### Task objective:
Which of the lines in the data mention the string "agent"? List them all.

### Material provided:
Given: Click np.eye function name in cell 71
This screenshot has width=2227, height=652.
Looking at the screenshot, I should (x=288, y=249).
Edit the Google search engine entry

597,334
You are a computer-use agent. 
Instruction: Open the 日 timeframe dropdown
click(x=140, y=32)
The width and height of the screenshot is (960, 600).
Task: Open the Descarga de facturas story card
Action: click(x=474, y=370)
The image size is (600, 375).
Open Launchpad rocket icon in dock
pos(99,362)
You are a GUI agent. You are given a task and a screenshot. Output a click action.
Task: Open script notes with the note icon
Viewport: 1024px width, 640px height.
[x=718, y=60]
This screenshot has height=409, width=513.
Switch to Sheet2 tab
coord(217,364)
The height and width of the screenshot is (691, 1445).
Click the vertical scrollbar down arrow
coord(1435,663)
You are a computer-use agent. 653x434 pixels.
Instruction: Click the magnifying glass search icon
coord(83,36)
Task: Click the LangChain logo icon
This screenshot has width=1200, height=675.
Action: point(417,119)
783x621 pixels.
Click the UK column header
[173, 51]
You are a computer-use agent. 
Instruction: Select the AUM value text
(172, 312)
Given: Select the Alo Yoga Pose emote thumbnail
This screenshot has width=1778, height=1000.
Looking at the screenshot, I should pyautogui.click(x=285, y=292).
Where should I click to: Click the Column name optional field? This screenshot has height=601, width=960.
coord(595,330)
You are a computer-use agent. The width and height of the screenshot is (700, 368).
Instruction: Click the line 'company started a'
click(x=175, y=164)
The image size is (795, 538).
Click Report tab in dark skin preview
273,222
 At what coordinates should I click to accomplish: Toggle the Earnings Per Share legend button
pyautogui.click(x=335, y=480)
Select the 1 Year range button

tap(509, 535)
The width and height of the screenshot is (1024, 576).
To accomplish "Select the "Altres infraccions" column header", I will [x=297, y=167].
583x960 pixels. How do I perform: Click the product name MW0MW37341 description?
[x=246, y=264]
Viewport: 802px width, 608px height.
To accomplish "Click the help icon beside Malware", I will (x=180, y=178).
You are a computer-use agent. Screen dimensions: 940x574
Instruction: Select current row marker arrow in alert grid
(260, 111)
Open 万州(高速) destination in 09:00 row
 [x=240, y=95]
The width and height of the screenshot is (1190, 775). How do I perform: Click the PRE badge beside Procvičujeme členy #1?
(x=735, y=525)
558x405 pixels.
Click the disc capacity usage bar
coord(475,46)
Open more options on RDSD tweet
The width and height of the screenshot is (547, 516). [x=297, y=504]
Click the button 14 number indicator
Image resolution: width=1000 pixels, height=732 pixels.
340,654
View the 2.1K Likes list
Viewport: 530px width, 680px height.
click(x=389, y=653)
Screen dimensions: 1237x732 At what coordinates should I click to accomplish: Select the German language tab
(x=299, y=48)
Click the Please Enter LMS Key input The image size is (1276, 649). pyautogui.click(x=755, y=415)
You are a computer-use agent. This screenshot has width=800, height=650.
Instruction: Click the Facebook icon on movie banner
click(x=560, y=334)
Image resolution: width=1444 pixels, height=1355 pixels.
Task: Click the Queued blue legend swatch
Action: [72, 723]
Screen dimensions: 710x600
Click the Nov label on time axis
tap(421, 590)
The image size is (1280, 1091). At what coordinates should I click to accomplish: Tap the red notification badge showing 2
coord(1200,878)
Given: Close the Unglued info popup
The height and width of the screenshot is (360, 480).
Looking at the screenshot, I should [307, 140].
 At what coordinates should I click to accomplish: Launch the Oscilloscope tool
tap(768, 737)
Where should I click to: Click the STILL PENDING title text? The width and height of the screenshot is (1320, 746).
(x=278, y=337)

### Result:
You are a computer-use agent. 
You are a GUI agent. You are given a task and a screenshot. Output a click action.
You are a computer-use agent. 653x434 pixels.
You are a computer-use agent. 
You are a computer-use agent. The width and height of the screenshot is (700, 368).
You are a computer-use agent. Screen dimensions: 940x574
You are a computer-use agent. This screenshot has width=800, height=650.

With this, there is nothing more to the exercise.